» **ACTIVITY**
Please repeat each line of the data exactly, with nothing left out.

------ SUPPLIED RECORDS

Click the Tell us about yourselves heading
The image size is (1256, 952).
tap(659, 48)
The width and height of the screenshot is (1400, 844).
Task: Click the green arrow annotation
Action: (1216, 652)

------------

» **RESULT BELOW**
Click the Tell us about yourselves heading
The image size is (1256, 952).
tap(659, 48)
The width and height of the screenshot is (1400, 844).
Task: Click the green arrow annotation
Action: (1216, 652)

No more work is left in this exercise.